Czarist Russia, England under the rule of Mary I, the current ruling "junta" of Burma , Nazi Germany, Franco's Spain, Mussolini's Italy, and the Belgian Congo in the 1800's all were or are generally repressive governments. What is different about Nazi Germany (and Franco's Spain, and Mussolini's Italy), is that the level of violence that came to characterize these states were not hereditarily present. Medieval Europe, various Colonial governments of Africa and Asia, and a few contemporary military dictatorships (Idi Amin's Uganda?) were throughout their existences based on pretty clearly established patterns and organizations of violence, religious persecution, etc...
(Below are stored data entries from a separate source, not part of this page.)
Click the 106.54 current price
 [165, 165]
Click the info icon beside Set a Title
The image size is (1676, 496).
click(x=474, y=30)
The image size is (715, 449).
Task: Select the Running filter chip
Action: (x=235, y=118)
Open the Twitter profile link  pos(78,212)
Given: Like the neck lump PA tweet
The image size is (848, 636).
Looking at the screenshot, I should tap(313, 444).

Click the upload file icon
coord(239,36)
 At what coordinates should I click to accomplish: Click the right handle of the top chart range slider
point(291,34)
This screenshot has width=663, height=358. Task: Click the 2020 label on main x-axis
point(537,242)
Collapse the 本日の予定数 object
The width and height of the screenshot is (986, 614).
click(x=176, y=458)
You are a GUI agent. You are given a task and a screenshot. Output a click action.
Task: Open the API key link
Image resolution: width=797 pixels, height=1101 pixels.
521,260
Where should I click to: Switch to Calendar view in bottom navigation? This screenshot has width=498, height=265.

Fascism in the 20th century as it has historically existed was very different in this respect- very different from how casually the word is thrown around today in a generally juvenile / irresponsible fashion! Mussolini came to power after Italy's Biennio Rosso (two years of unprecedentedly militant working class upsurge, factory occupations, etc...) that were ultimately unable to consolidate themselves and resolve that country's economic crisis. Germany's Weimar Republic in the 1920s and 1930s was a liberal multiparty democracy... before its political stability collapsed through its' parties' inability to resolve the financial crisis. Franco as well came to power after the traditional conservative parties were electorally defeated by the left...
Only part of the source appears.